Start of Block
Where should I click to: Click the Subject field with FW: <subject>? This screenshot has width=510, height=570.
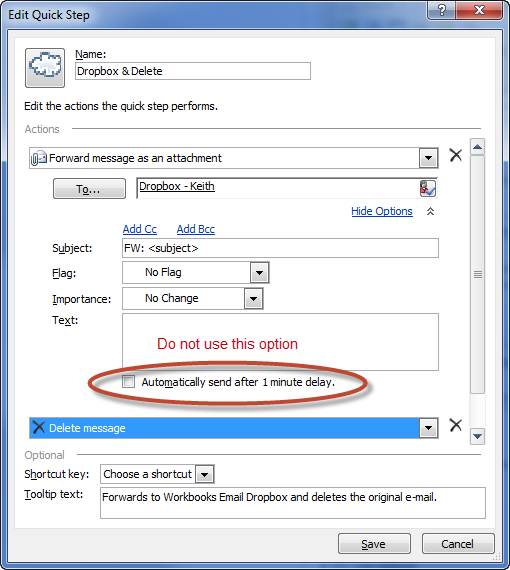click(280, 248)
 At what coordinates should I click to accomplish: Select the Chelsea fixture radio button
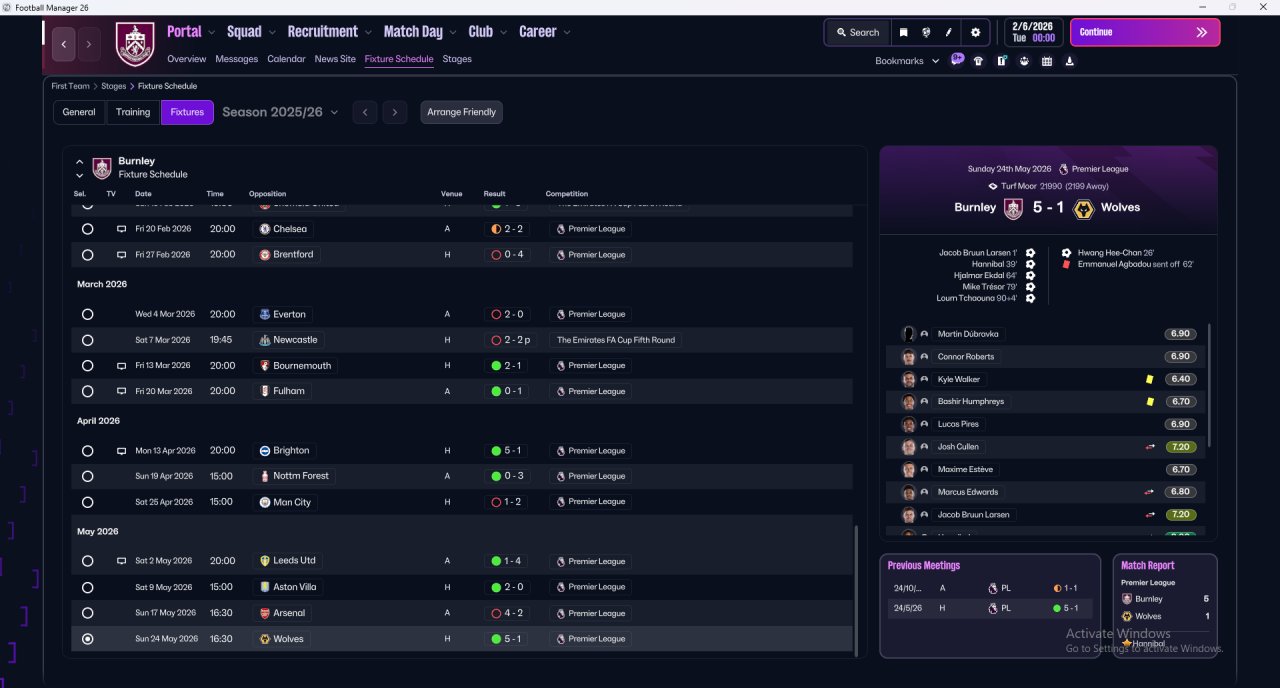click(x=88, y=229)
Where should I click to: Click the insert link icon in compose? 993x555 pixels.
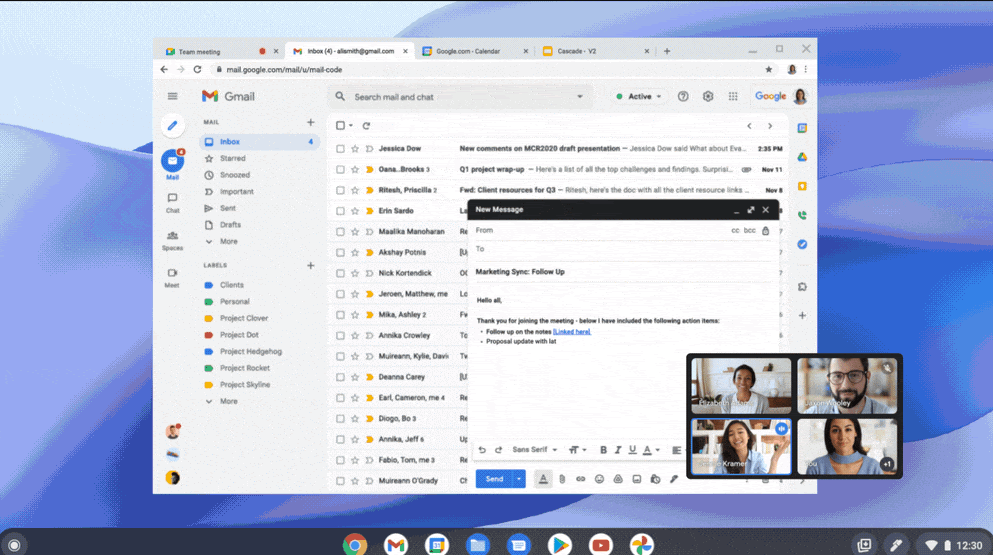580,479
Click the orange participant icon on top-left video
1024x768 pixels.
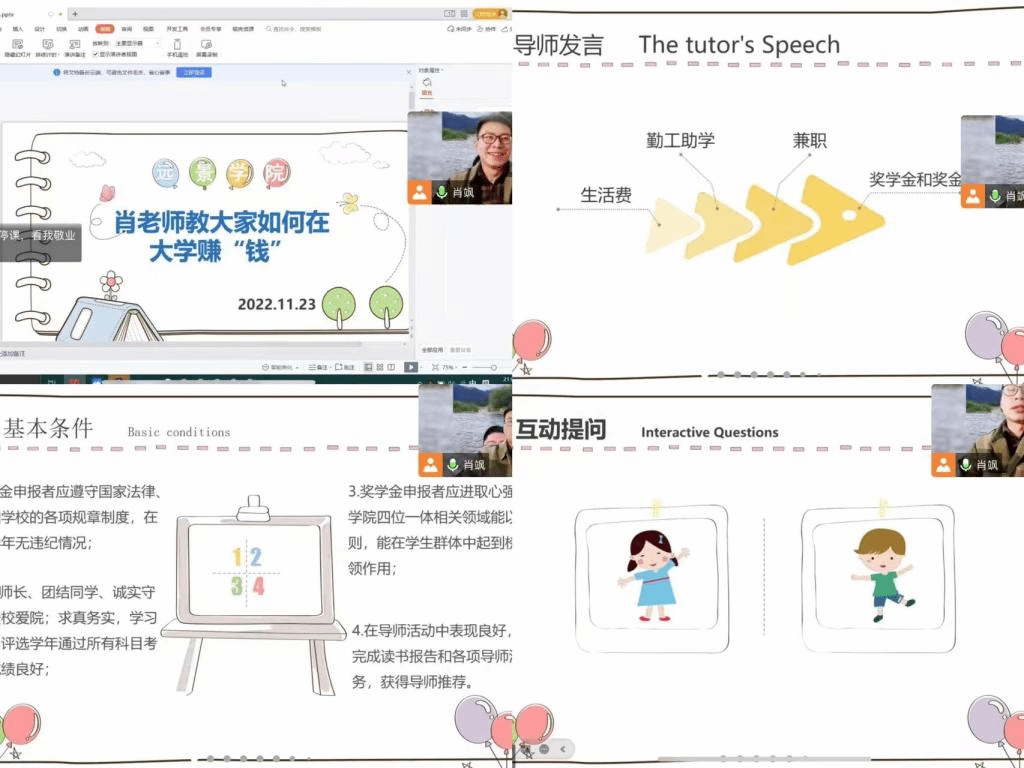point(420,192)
End of Block
Start of Block
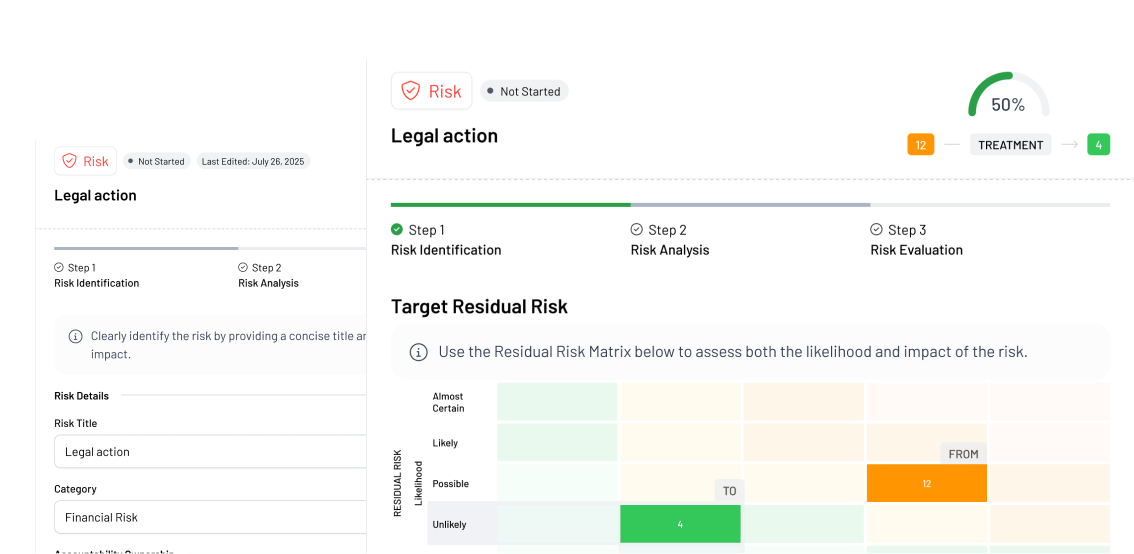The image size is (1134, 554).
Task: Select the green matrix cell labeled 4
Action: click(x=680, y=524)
End of Block
> [TRY IT] In the records above, copy exactly everything from the line that has "At what coordinates" down to the line that has "Click the orange", both ends included, and leave out the pictures.

> [SOLUTION TO THIS TASK]
 At what coordinates should I click to accomplish: Select the Chelsea fixture radio button
click(x=88, y=229)
Where should I click to: Click the insert link icon in compose? 993x555 pixels.
580,479
Click the orange participant icon on top-left video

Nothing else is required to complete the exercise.